Fazendo uma análise contida, encontro diversos elementos que demonstram fragilidade nos argumentos e nas justificativas para a iniciativa. Ninguém se opõe a investigações irrestritas, mas sempre pelos motivos certos e pelos meios constitucionais que existem. Pra se ter ideia, o ministro associa os supostos crimes a quem usou o MEC e as autarquias (certamente referindo-se às universidade federais), embora reconheça que os indícios apontam principalmente para irregularidades no Sistema S e nas instituições particulares de ensino superior. Ou seja, o único efeito prático desse circo midiático foi derrubar o preço das ações das gigantes do mercado da educação.

São medidas malucas como essas que levam a outras, essas sim que têm impacto direto na rotina de estudantes e de todos na comunidade-escola. Essa mesma mania de criminalização das ações sociais no campo da educação provocou recentemente uma tragédia. A guerra ideológica dentro dos “muros” da universidade é forte pista de que as coisas não andam bem na arena política. O que deveria ser exceção, em casos de flagrante perigo social, se torna a regra no faroeste da política rasteira.

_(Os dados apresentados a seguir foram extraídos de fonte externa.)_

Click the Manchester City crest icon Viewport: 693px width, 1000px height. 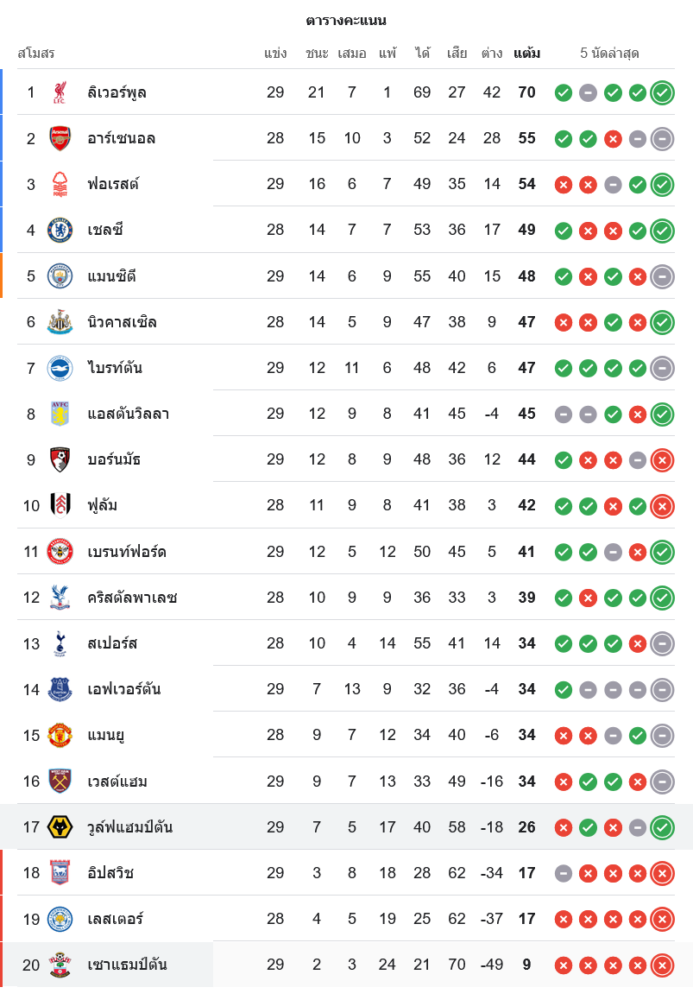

Como salvar a própria pele é a lei natural, já começam a aparecer os intelectuais alinhados com as novas diretrizes. Exemplo está na UFF, que baixa portaria (n° 63.083 de 11/02/2019) para institucionalizar uma assessoria ao gabinete do reitor, com a finalidade de estabelecer intercâmbios com o Ministério da Defesa e com as Forças Armadas. A reação imediata na comunidade universitária interna foi de apreensão e desconfiança. É fato que parcerias dos setores da saúde e das engenharias (da UFF) com as Forças Armadas já são efetivadas há anos, porém no momento atual as suspeitas são de aparelhamento dos militares nos quadros da universidade. A associação dos docentes, por exemplo, demonstra grande preocupação com as vias que foram utilizadas para viabilizar a medida. Não sem razão, editar portaria da reitoria sem consulta à comunidade, com a finalidade de estreitar exclusivamente a relação da reitoria com os militares, só poderia mesmo resultar em polêmica – no mínimo.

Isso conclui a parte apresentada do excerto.